Так было не всегда. Когда он только пришел в школу, здесь был другой директор — мистер Трейс. И все было по-другому. Да, он учился в одном классе с кузеном, и тот мог порвать его тетрадь с домашним заданием; да, кузен со своими прихвостнями дразнил его на переменах. Но это были такие мелочи по сравнению с той заботой, что он получал впервые в своей сознательной жизни.
В первую же неделю мистер Трейс пригласил его в свой кабинет и поговорил с ним. Директор спрашивал, почему он не посещал подготовительных курсов, как его кузен. Спрашивал про погибших родителей. Потом предложил ему чашку горячего молока и печенье в виде разных фигурок. Улыбался и постоянно говорил слово «хорошо». А ему и правда было хорошо. Так хорошо, как не было ни разу в жизни.
Потом директор пригласил какую-то женщину. Они с нею пили чай, а он допивал молоко. Его снова попросили рассказать какую-то историю про зверушек из печенья. И он очень старался придумать что-то поинтересней. Впервые в жизни его слушали и не перебивали. Впервые он не был наказан за историю с волшебными приключениями. Он говорил, а ему улыбались и говорили, что он молодец. Он готов был придумать ещё тысячу историй, чтобы только ещё раз услышать это слово: «молодец».

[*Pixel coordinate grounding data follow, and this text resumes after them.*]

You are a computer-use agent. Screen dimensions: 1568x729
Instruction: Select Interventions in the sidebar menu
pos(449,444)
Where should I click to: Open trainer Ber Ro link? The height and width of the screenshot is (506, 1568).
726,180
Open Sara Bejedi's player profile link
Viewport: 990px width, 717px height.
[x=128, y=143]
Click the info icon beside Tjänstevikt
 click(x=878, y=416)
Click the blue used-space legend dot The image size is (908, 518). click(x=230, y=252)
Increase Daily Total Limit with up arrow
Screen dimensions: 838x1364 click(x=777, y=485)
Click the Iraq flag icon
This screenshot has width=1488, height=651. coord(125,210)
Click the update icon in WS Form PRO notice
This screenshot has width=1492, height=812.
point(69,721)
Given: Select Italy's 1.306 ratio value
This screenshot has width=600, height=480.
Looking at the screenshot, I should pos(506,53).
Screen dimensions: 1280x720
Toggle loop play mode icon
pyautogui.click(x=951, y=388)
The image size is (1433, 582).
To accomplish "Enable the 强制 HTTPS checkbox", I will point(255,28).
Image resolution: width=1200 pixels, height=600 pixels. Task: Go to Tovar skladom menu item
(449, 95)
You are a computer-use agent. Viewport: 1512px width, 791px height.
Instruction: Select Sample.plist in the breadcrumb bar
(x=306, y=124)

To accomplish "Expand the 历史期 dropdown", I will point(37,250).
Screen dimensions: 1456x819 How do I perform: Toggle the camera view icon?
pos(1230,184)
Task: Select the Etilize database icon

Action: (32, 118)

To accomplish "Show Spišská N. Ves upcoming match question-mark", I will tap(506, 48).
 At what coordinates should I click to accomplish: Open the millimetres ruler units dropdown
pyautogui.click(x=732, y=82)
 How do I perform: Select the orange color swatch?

Потом его привели в кабинет, заполненный игрушками и какими-то приборами. Женщина в этом кабинете дала ему листочек, на котором были изображены строчки символов, уменьшающихся от верхней части листочка к нижней. Она попросила его называть символы от самых больших до самых маленьких. Он попробовал, но после четырех верхних строчек мелкие символы стали расплываться перед глазами. Он, расстроившись, замолчал, но женщина ласково погладила его по голове, сказав, что это не страшно и он хорошо справился. Он чуть не расплакался от радости.